This thing kind of happens a lot. People lose friends, people get out of touch. Some people just are not meant to be life-long friends, like me and you. Even though I'm not perfect, I loved you and cared for you like you were, and maybe that's where I went wrong. You broke my heart time after time, and I still cared for you.
You pushed me down, treated me like I was a bother, and your friend only when you needed something. It was all an act for you. You called me your "bff" on Instagram, but "bossy" to someone else, because you never had my back, and I only saw through you at the end of our friendship.
Sometimes I lay in bed and think about everything that went wrong, what could have been different. I think about how weird it was to have someone in my life who just didn't care about the wellbeing of others, especially their own friends. There were so many faces that you put up so that your friends couldn't see who you truly were.
I wish I would have known that this was going to happen. I wish I would have known all the hurt and disrespect you would put me through, so I could have gotten the hell out.
I get sad sometimes that you could never respect me at all to make it work. I tried it all. I'm not sorry about what happened. Honestly, things have been a lot better since we stopped being friends.
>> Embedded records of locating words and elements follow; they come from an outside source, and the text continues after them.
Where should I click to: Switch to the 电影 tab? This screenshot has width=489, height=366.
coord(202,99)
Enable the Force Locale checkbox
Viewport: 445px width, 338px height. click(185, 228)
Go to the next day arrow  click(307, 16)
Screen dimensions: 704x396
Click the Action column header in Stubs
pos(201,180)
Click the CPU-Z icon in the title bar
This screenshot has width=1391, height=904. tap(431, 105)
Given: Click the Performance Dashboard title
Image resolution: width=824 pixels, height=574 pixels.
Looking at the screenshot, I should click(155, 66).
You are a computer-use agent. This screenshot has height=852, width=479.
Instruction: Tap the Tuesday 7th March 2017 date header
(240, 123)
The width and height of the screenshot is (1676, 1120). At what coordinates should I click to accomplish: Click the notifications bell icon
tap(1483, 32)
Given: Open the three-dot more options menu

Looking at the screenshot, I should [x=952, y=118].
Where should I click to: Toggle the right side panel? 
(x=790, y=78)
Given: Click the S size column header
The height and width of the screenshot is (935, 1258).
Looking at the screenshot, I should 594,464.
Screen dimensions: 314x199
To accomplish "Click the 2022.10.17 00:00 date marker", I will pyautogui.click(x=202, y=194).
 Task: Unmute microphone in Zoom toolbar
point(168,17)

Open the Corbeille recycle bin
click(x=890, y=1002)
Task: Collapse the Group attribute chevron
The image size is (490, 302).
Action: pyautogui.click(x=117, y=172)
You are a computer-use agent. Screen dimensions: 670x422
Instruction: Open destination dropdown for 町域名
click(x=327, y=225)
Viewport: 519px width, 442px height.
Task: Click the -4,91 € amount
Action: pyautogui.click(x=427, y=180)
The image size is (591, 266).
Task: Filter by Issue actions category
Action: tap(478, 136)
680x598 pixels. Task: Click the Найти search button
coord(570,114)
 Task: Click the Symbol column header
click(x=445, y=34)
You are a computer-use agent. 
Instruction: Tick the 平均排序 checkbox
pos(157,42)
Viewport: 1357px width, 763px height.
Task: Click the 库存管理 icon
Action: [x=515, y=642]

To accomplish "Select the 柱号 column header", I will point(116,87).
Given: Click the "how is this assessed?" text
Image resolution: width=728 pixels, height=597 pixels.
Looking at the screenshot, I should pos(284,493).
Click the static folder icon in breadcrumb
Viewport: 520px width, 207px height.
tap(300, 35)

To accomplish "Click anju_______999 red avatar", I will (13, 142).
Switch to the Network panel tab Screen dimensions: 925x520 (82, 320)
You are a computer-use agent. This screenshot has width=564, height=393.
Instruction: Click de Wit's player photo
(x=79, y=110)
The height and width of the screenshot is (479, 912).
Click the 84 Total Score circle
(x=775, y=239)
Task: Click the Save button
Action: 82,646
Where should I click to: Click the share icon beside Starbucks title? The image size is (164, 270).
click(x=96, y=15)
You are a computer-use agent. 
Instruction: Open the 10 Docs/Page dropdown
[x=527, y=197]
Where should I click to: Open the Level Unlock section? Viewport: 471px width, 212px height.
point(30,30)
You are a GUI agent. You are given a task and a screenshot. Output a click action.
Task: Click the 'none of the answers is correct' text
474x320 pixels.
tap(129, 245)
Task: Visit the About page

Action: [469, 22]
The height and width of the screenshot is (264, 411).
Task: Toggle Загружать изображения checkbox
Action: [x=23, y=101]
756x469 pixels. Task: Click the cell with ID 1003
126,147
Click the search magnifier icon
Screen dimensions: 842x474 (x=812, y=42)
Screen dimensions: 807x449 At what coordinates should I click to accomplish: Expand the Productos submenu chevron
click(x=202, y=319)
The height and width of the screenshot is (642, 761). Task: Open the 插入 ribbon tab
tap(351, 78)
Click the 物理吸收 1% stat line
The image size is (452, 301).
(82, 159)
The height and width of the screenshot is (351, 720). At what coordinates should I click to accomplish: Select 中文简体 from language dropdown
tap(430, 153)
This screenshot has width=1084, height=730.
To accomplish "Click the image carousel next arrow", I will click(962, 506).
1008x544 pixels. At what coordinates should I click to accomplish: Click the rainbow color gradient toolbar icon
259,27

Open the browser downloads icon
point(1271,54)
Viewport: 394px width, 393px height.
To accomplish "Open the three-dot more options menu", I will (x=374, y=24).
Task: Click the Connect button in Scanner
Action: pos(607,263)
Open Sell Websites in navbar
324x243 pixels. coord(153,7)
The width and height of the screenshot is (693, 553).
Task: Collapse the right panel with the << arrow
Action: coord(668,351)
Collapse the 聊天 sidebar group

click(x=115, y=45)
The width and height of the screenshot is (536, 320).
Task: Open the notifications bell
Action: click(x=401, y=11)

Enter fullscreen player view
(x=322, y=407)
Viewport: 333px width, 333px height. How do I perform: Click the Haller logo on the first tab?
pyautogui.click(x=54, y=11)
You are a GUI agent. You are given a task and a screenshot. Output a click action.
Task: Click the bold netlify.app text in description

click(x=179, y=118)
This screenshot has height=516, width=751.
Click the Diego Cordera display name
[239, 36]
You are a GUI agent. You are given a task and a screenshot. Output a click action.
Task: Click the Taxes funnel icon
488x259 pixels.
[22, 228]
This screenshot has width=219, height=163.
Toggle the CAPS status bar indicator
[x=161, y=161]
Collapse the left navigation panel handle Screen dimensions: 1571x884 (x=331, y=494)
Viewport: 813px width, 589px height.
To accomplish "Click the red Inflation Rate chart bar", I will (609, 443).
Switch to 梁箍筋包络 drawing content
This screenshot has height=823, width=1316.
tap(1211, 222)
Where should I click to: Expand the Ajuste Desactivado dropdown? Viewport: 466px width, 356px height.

I have more respect for myself, my true friends, something you never gave me.
I wish you could see how much I did for you, and to see me hurt after you made it clear that you didn't care.
I'm sad for you that you never saw how good of a friend I was to you, but maybe you needed to lose me. Maybe you'll realize how heartless you were with me and others, and you'll change your toxic behavior.
I'll remember the good times we had in the beginning, and I'll still wish a happy life for you. I still hope that you take care of yourself and your family does well. But overall, I really hope that you can learn how to be a better friend to people who truly love and care for you, because your friends have feelings too, and those are just as important as yours.